ネット上で見かける「承認欲求」って言葉はあまりいい意味で使われていないことが多い気がする。ああ、ネットだけじゃないか。
特にリアルの生活がみじめだから手軽に発信できる手段であるネットで多くの人に承認されたい...認められたい。たくさんの賛美と共感と同意と「いいね!」を欲しがる。そんな行動が悪目立ちすると、あいつは承認欲求が云々などと言われる。
共感ではなく、非難されても存在を主張できればいいといういわゆる「炎上」行為でさえも「承認欲求」の成れの果てと称されることもあるよね。
また、「意識高い系」と呼ばれる実力を伴わないくせに前のめりな若者たちの鼻につく言動も「承認欲求」のなせる業であると引き合いに出されたりもするし。
でも承認欲求っていうのはそんなに悪者なんだろうか。
例えば誰でも「あの人に認められたい」「あの人にほめて欲しい」「あの人と懇ろになりたい(これは違うか...?)」という気持ちが行動のモチベーションとなることがあるんじゃないかなって思うんだよね。
そういう承認欲求がその人のやる気を引き起こして、何かがうまく進むのであれば承認欲求も一概に全て悪いものだとは言い切れないんじゃないのって。
いやむしろ僕なんか「やる気スイッチ」としてそんなふうに思える人が欲しいくらい。

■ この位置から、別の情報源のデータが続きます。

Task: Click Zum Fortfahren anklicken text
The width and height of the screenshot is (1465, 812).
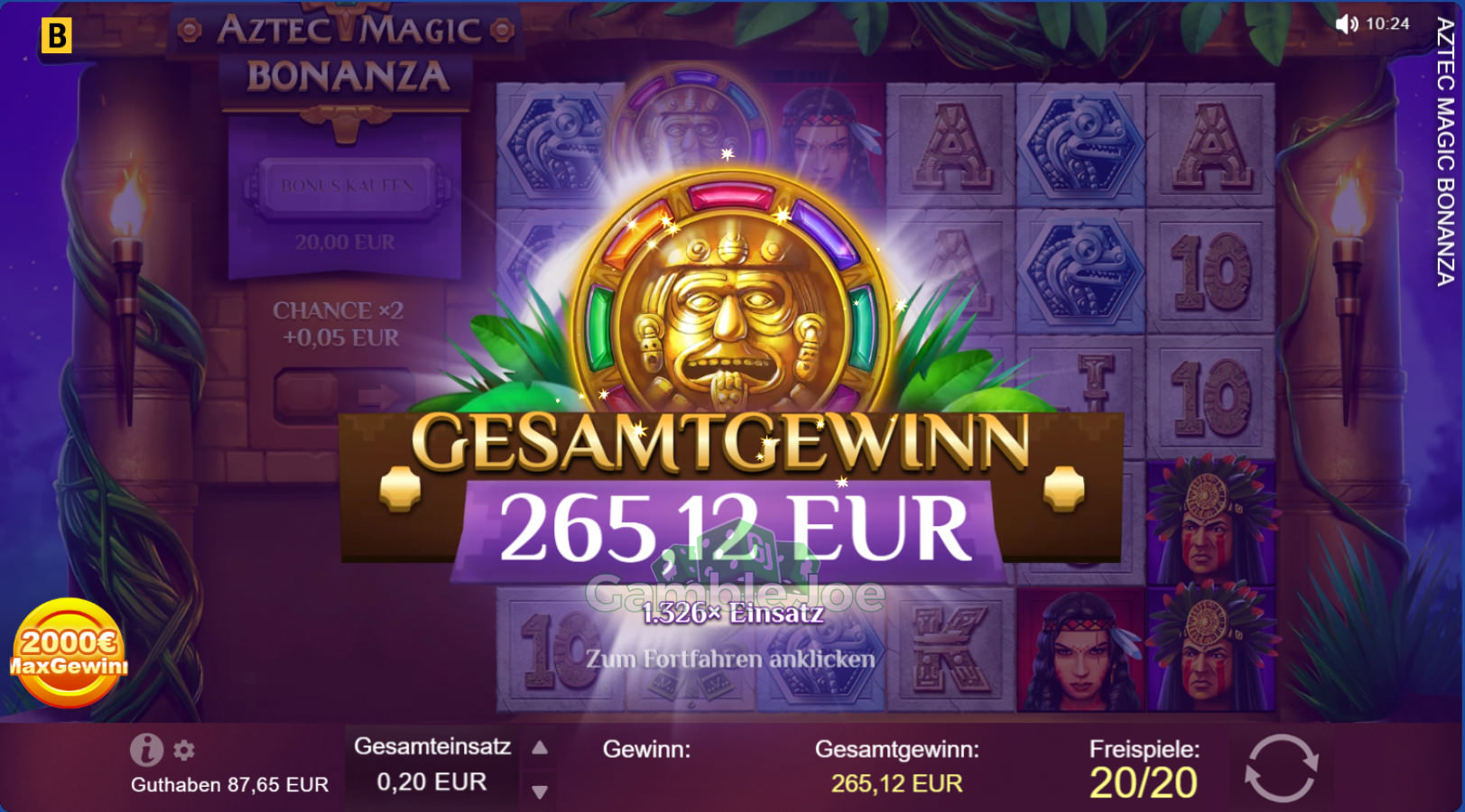Action: pos(730,660)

乞う承認欲求の対象となる素敵な人!って感じ。
それじゃ「ダメな承認欲求」と「いい承認欲求」ってあるんだろうか。あるとすればその違いはなんだろうかと考えてみた。
考えたっていうのもおこがましいほど時間をかけない粗々な感じでとりとめもなく。
それはおそらく承認欲求を満たすことを目的とするのか、承認欲求を単なる動機とするのかによって区別されるんじゃないかな。「ダメ」と「いい」っていう二分法がいいのかどうかは別としても。
承認欲求を満たすことを目的にしちゃうと、自分の行動の評価を自分以外の人に完全に委ねることになっちゃうよね。他人が認めてくれれば満たされるし、そうでなければ不満な気持ちだけが残る。

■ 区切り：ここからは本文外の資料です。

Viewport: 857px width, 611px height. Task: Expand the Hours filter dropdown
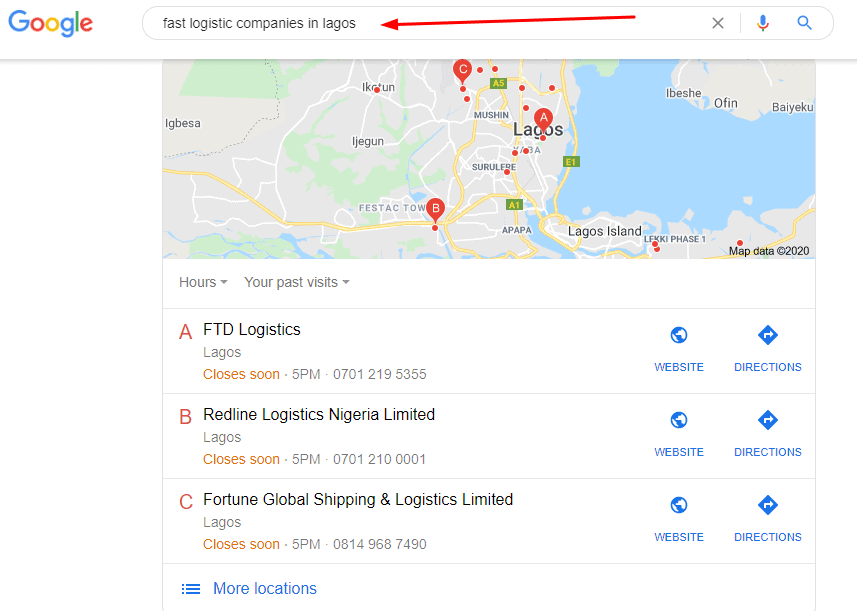(x=203, y=282)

そうなると、極端なことを言えば中身がどうあれ意中の他人が喜ベば、そして注目してもらえればそれでいいという行動をとることが全てとなりかねないと思わない?
しかも承認欲求の対象となる相手がどう思うのかという視点は自分の妄想でしかないから承認欲求はどんどん肥大し、肥大した承認欲求を満たしたくてバカなことをしたり自分を見失ったりするんじゃないだろうか。
承認欲求を目的ではなく動機とした場合、承認されたいという気持ちは行動を起こすための一歩を踏み出すきっかけにすぎない。
承認欲求をきっかけとして起こした行動に対して、結果的に欲求を満たすことができるかもしれないしそうではないかもしれないけど、たとえ満たされないとしても目的は承認欲求を満たすことじゃないから、結果はどうあれやり遂げたことに対する満足感は得られるんじゃないだろうか。承認欲求がいい仕事してるじゃんって感じ?
言い方を変えると、承認欲求に執着するかしないかの差っていうことかな。
承認欲求に執着してしがみつくことで、それを満たすことが目的となってしまう。そのために、欲求が満たされるか否かは100%他人の評価に委ねられちゃって自己のコントロールが効かなくなっていくんだと思う。
承認欲求に執着しなければ、たとえ満たされなかったとしても捨て去ればいいだけのことでしょ。まあいうほど簡単なことではないのは重々承知だけど。
あとは満たされることを目的としなくても承認を与えてくれる誰か(何か)を見つけることか。
そうすれば承認欲求をきっかけとして起こした行動に対する評価は自分自身に残されているから、承認欲求を満たすために暴走する必要もない(はず)だよね。
承認欲求は単なるきっかけであって、自己の責任においてとった行動に対する充足感を得ることは自分に委ねられているから、たとえそれが失敗したとしても自分のこととして受け入れやすいと思うし(そうでもないかもしれないけど)、成功して結果的に承認欲求まで満たされることになればラッキーって感じなんじゃないかな。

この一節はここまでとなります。